Maro Opublikowano 25 Września 2011 Autor Opublikowano 25 Września 2011 Dla zobrazowania jak mam to zrobione fotki 1 długość ośki http://www.pfmrc.eu/album_pic.php?pic_id=7319 2 mocowanie śmigła gumką http://www.pfmrc.eu/album_pic.php?pic_id=7321 3 złamane śmigło http://www.pfmrc.eu/album_pic.php?pic_id=7320 Oczywiście ta gumka jest zbyt długa ale akurat taką znalazłem w garażu jak robiłem fotki (nie chciało mi się iść do domu po oring ) Śmigła zawsze łamie tak jak na fotce A odnośnie ośki powinna być krótsza czy może być taka długość ??
GPiotr Opublikowano 25 Września 2011 Opublikowano 25 Września 2011 W śmigle jest otwór o dość sporym przekroju, natomiast w jednym miejscu jest zwężka - wał powinien wystawać tylko tyle by sięgnąć do tej zwężki co by śmigło było zamocowane centralnie i się nie przesuwało. Nie musi przez całe zwężenie przechodzić. Inne prop-savery mają na końcówce stożek, wówczas wystarczy on do wycentrowania śmigła.
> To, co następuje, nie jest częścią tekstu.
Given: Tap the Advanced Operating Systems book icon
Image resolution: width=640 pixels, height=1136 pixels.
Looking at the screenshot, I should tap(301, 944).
Capriman Opublikowano 25 Września 2011 Opublikowano 25 Września 2011 Im krótsza ośka tym mniejsze prawdopodobięństwo jej skrzywienia. Ja w każdym nowym silniku skracam ośkę do minimum. Smigło kup Apc lub tower pro i przestaniesz je łamać, wiem bo mój kolega nauczył się latać na jednym smigle tower pro! Jedyne co wymianiał to oringi od propsavera.... Śmigło można zmusić do zatrzymania w pozycji poziomej bardzo łatwo w napędzie spalinowym, wiec jak ci się znudzą elektryki to polecam :rotfl:
Maro Opublikowano 25 Września 2011 Autor Opublikowano 25 Września 2011 Śmigło można zmusić do zatrzymania w pozycji poziomej bardzo łatwo w napędzie spalinowym, wiec jak ci się znudzą elektryki to polecam :rotfl: Na razie pozostanę przy elektryku jak opanuję ten model i nauczę się dobrze latać to kolejny będzie pewnie pod silnik spalinowy jak narazie to z moją wiedzą modelarska zwłaszcza napędów spalinowych to nie wiem czy bym taki silnik odpalił :oops:
utopia Opublikowano 25 Września 2011 Opublikowano 25 Września 2011 Rozmiar śmigła był tylko przykładem - chodziło o konkretny typ śmigieł . Pomarańczowe GWS będą pękać z prop-saverem czy bez . Zwyczajnie są dobre do modeli gdzie nie ma ryzyka uderzenia w podłoże przy lądowaniu . Bardziej nadają się do slow-flyerów niż trenerka w teren.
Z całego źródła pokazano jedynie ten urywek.